● **TEXTO DE ORIGEM**:

--

Defesa Nacional e Forças Armadas

Clarificações e convergências

Rui Fernandes
A ofensiva em curso contra a Administração Pública entra com cada vez maior força pela Instituição Militar adentro. Está hoje clarificado que a tal unificação da assistência na doença aos militares não era uma simples medida de racionalização, coisa, aliás, que ninguém contestou, mas um embrulho onde constavam prejuízos no apoio médico e medicamentoso para os militares e suas famílias.
Está hoje também clarificado que existem quase quatro dezenas de leis e outra legislação que não estão a ser respeitada desde há anos pelos sucessivos governos, com graves prejuízos para os militares. Está hoje também claro que o Governo PS usa de expedientes e cobre actos, que julgávamos banidos da sociedade portuguesa, como seja o uso de fotos ilegalmente tiradas para justificar castigos ou a aplicação de castigos disciplinares sete meses depois do acto que o determina, coisa nunca vista e procedimento este que revela uma inaceitável manipulação da disciplina capaz de fazer corar qualquer militar que se preze.

--

● **COM BASE NISTO**:
- 1) No texto sobre defesa nacional, quanto tempo depois do ato foram aplicados os castigos disciplinares?
- 2) Enumere todas as constatações que o texto sobre defesa nacional introduz com a fórmula "Está hoje clarificado", "Está hoje também clarificado" ou "Está hoje também claro".

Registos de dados
--

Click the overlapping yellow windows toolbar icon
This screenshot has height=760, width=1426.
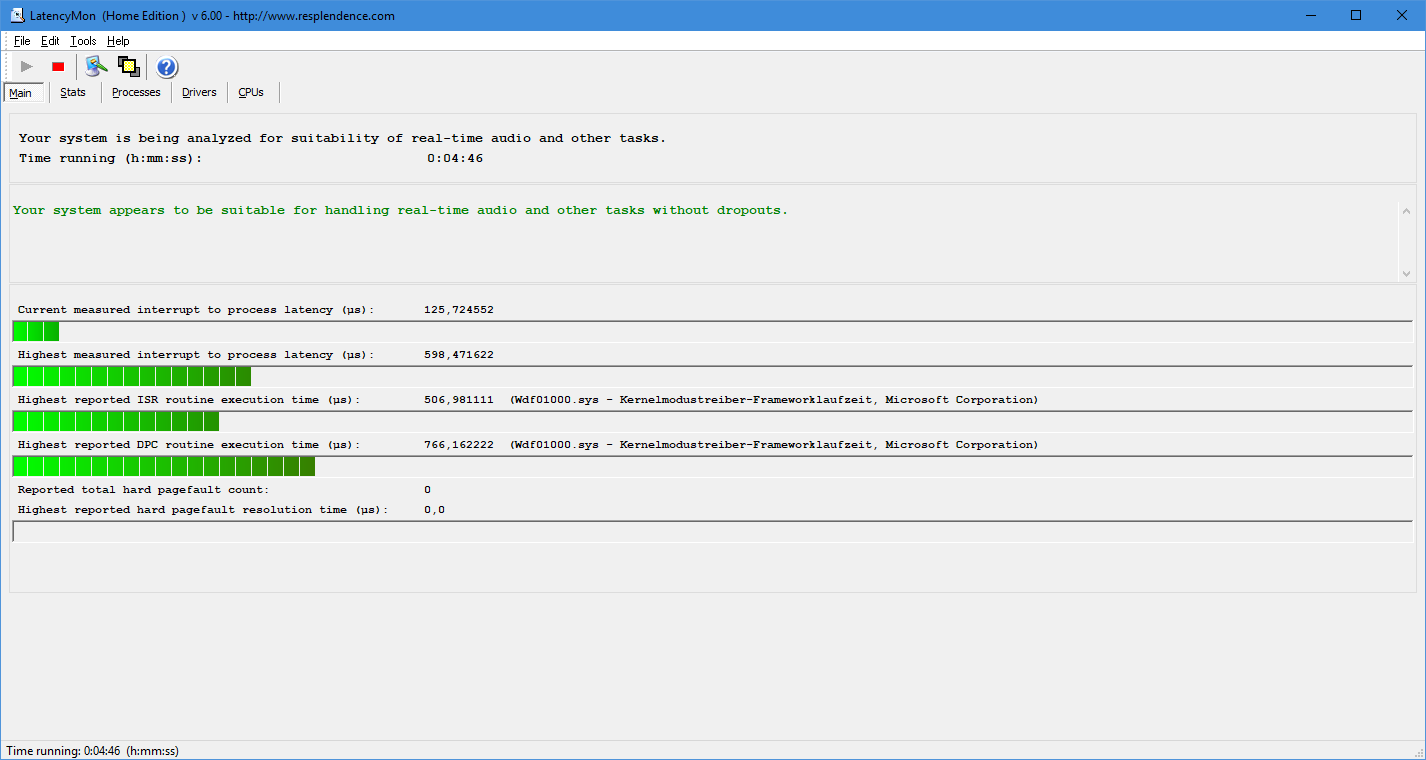coord(128,67)
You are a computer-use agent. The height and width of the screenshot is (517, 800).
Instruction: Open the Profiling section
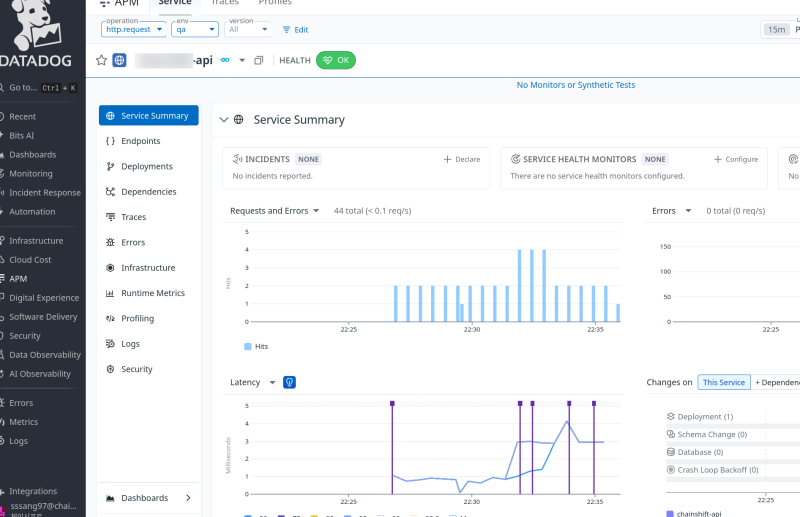click(x=137, y=318)
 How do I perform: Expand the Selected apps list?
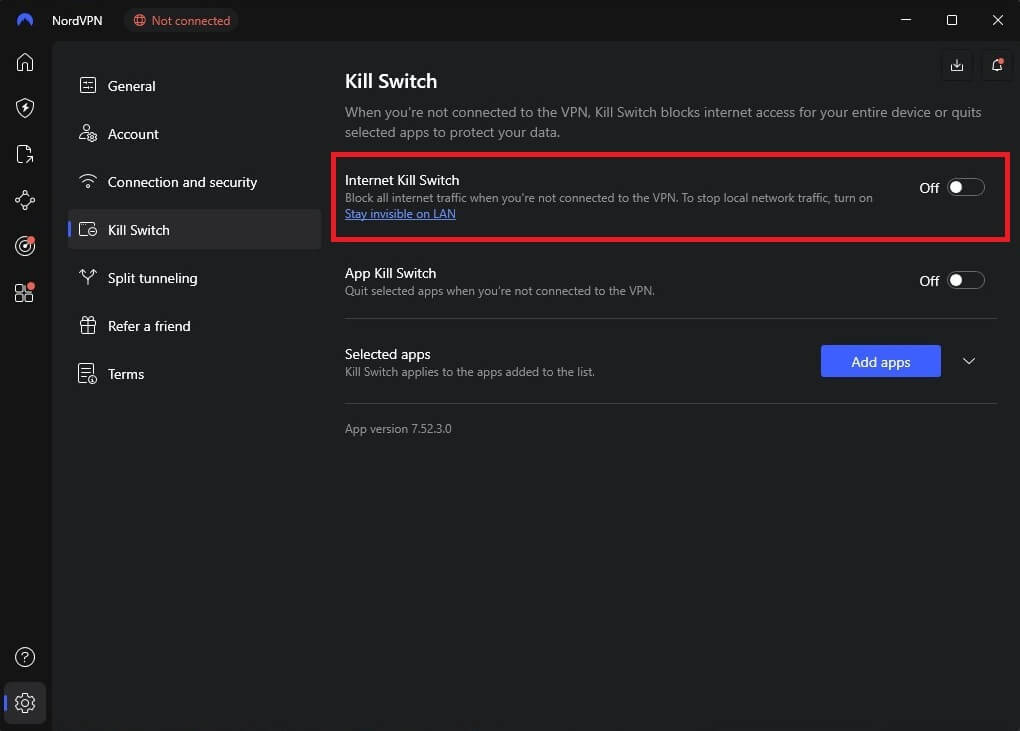point(968,361)
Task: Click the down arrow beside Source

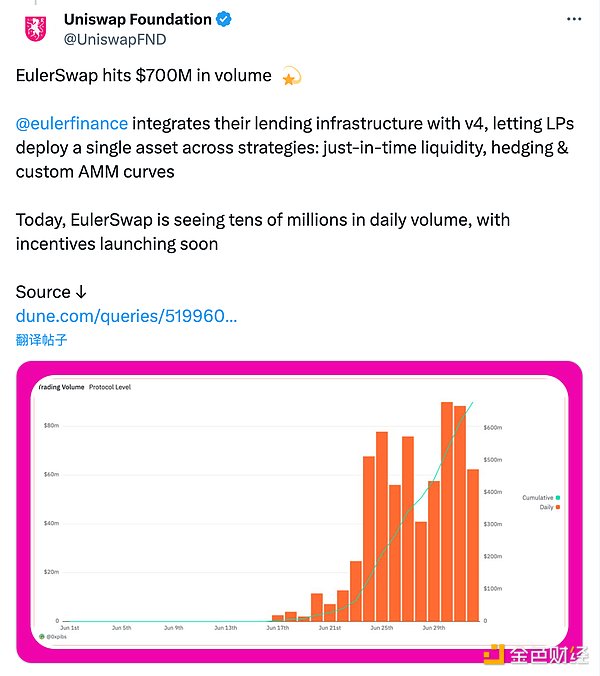Action: point(81,292)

--

● **LISTA DE RESPOSTAS**:
- 1) Sete meses depois do ato que os determina.

- 2)
- A unificação da assistência na doença aos militares não era uma simples medida de racionalização. Era um embrulho com prejuízos no apoio médico e medicamentoso para os militares e suas famílias.
- Existem quase quatro dezenas de leis e outra legislação que há anos não são respeitadas pelos sucessivos governos, com graves prejuízos para os militares.
- O Governo PS usa expedientes e cobre atos que se julgavam banidos da sociedade portuguesa. Exemplos são o uso de fotos ilegalmente tiradas para justificar castigos e a aplicação de castigos disciplinares sete meses depois do ato que os determina.